An elegant and efficient way to extract something from ASTs

package

#1

MLStyle.jl provides all kinds of pattern matching to do matching on regular values, and ASTs are no exception.

Proposed by some developers, a new version which will be released recently has made progress in the make AST manipulations easier.

I prefer to use MacroTools.jl to make comparisons, for it’s quite specific in AST manipulations and the comparisons could indicate how elegant and fast is MLStyle.jl.

(Note that I don’t mean to diss the authors of MacroTools.jl, I do respect you all for your significant contributions to Julia.)

Check this:

At the very beginning, @Roger-luo has requested a feature about perform pattern matching on ASTs. At that time, I don’t really understand how important processing ASTs is.

However, when the desire of refactoring this package becoming more and more urgent, I found it quite difficult to rebuild a system to rewrite ASTs and extract what I want from them.

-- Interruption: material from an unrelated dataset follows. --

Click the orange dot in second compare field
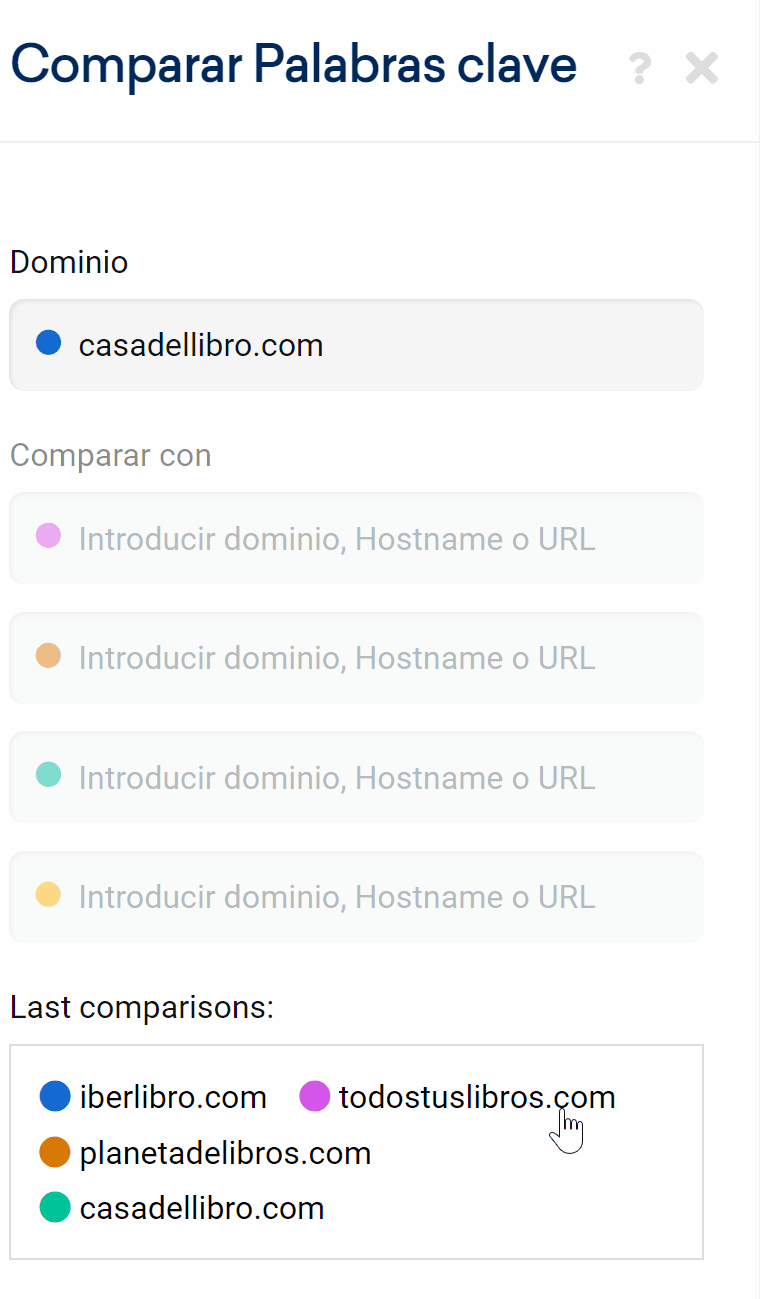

I then take some days to think about that, and image if I can perform pattern matching on ASTs in a most intuitive way:

ex = quote
function f(a, b, c)
    a + b + c
end
end
@match ex begin
  :(function funcname(arg1, arg2, args...)
       $expr 
   end) => (funcname, arg1, arg2, args, expr)
end

To achieve an intuitive pattern matching like above snippet, I refactored MLStyle.jl, and finally made what I want.

ex = quote
function f(a, b, c)
   a + b + c
end
end
@match ex begin
    :(function $funcname($arg1, $arg2, $(args...))
       :(::LineNumberNode)  # the first one of function body is a LineNumberNode
       expr
    end) => (funcname, arg1, arg2, args, expr) 
end

The form is more rigorous than the imagine of very beginning, for instance, people might want to match LineNumberNodes, so I shouldn’t remove LineNumberNodes from the value to be match. While the LineNumberNodes from ast pattern are removed, for it’s just a pattern, if you want to match some specific LineNumberNode, you can use reference pattern to do so:

my_line_number_node = ...
@match expr begin
      :(begin 
        $(&my_line_number_node)
        ...
       end) => ...
end 

Since implementing this kind of pattern matching on ASTs, related manipulations have become really easy. I found it behaves like some parser combinators, but not on token streams, it’s some parser combinators on Julia ASTs, which makes me feel quite excited.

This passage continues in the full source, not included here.